§ What the task asks
Beginning at the line that contains "Instruction: Click the", repeat every line of the listing exactly through the final one.

§ Exercise materials
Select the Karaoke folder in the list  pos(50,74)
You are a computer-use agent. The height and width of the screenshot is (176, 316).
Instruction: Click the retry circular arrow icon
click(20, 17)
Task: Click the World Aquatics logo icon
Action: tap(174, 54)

§ Output for this exercise
Instruction: Click the retry circular arrow icon
click(20, 17)
Task: Click the World Aquatics logo icon
Action: tap(174, 54)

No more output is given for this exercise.